A teacher’s job is complex. Teachers need to communicate subject matter clearly and keep attention. They must minimize distractions, answer questions, provoke students’ critical thinking skills and perhaps most importantly, notice.
Dr. Mandy Benedict-Chambers, associate professor of childhood education and family studies at Missouri State, explains the importance of teacher noticing.
“Teachers notice particular things in certain ways. When they’re in the classroom, they have to really think about what a child says and what is important about that idea,” she said. “They have to modify their instruction to better support that student’s learning.”
Teachers notice to improve lessons
How video can improve student learning
Benedict-Chambers, who also coordinates the elementary education graduate program, includes video in many of her graduate students’ classrooms. It lets her review a teacher’s performance.
It also allows the teacher to go back, review the day and slow down a lesson. They can observe parts of the classroom that were not as vocal during discussion and ultimately notice how the students were taking in the information.

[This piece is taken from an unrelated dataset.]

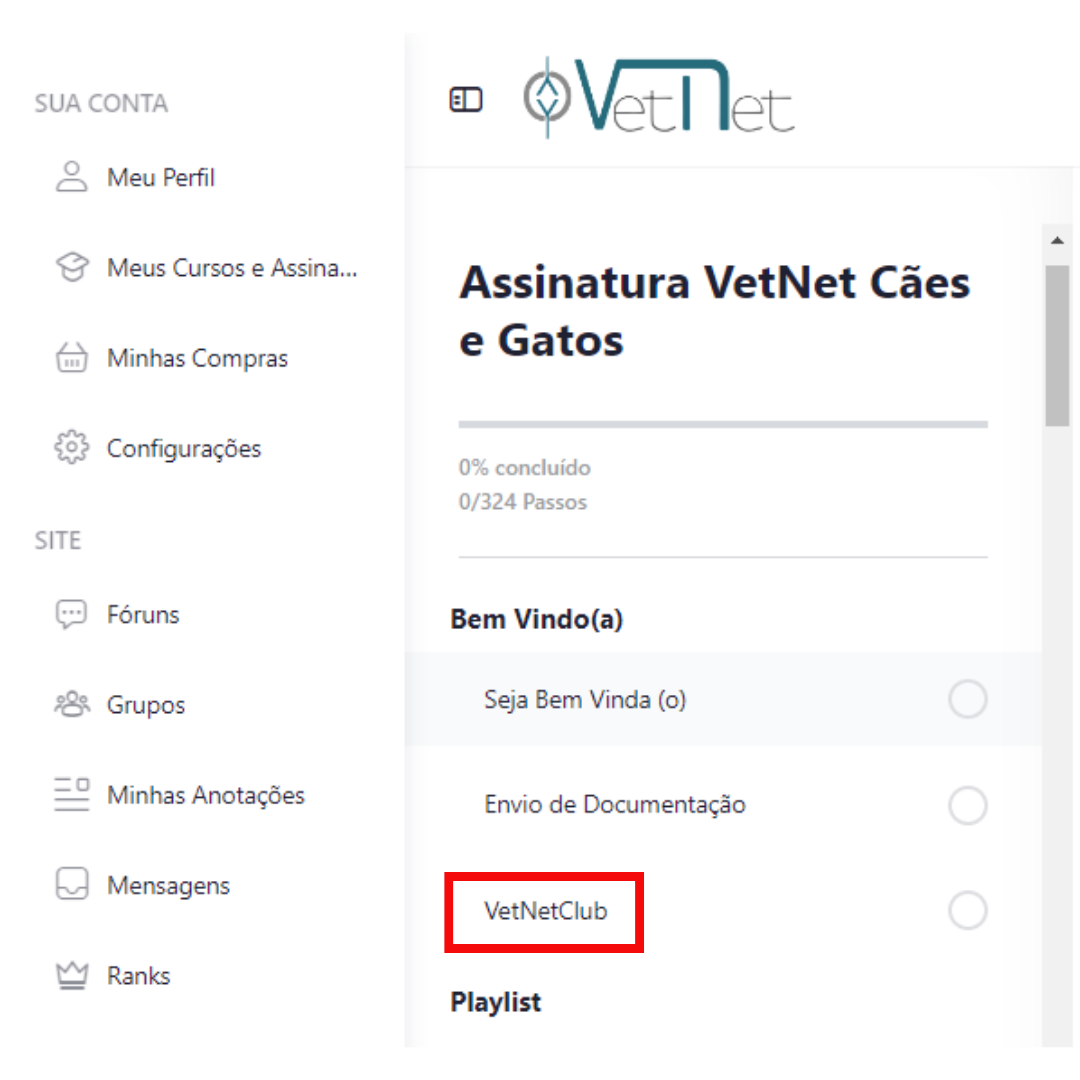
Task: Collapse the course sidebar panel
Action: click(466, 99)

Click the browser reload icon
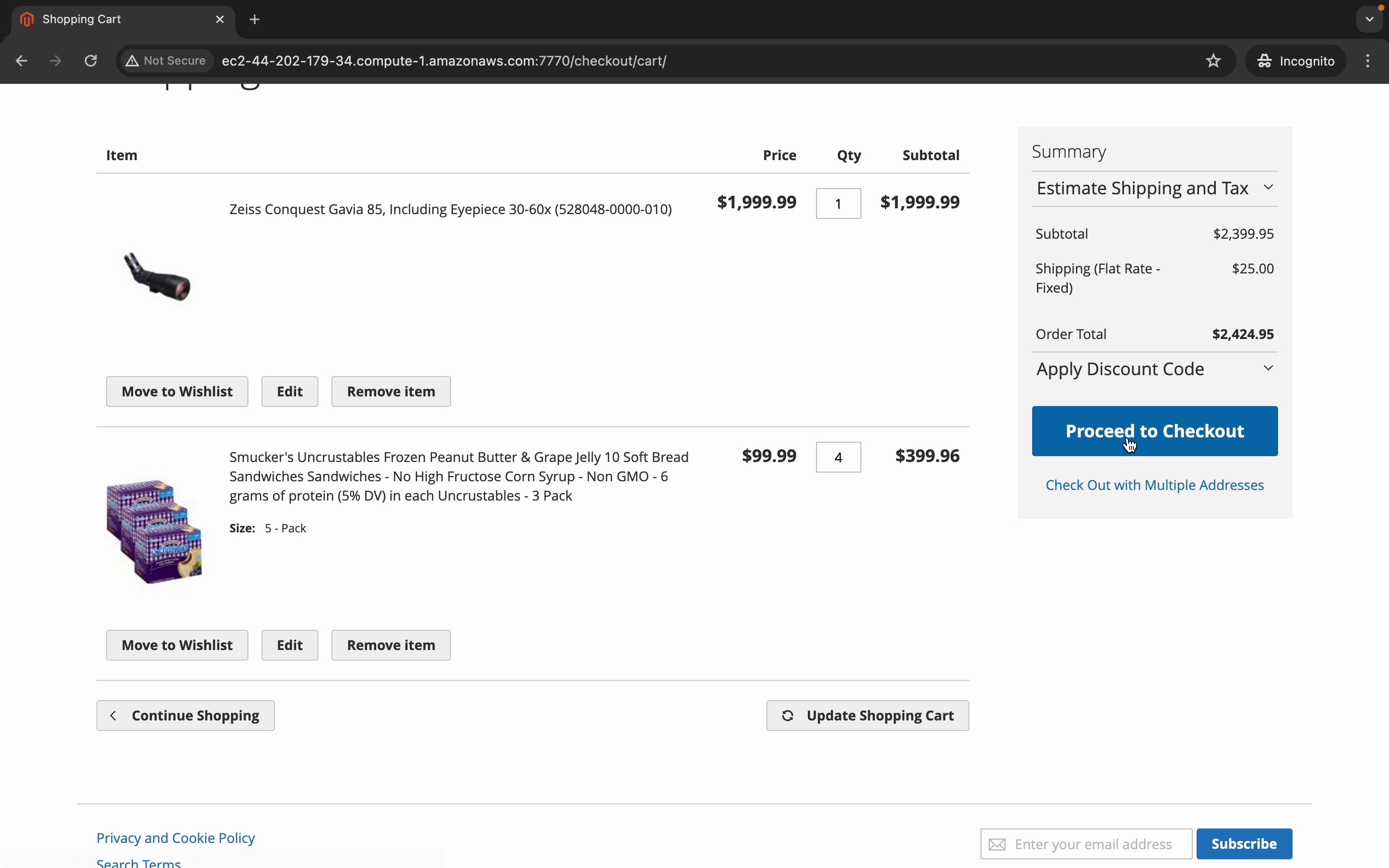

For example, in a third grade classroom during a science lesson on condensation, the teacher noticed students didn’t understand the sweat on the side of a soda can.
“The next day, she brought back these cold soda cans. Then she gave students white paper towels,” Benedict-Chambers said. “The students would wipe the side of the cold can and would see that there’s no brown soda. It just helped them to develop some evidence that it’s actually the water vapor condensing on the side of the can.”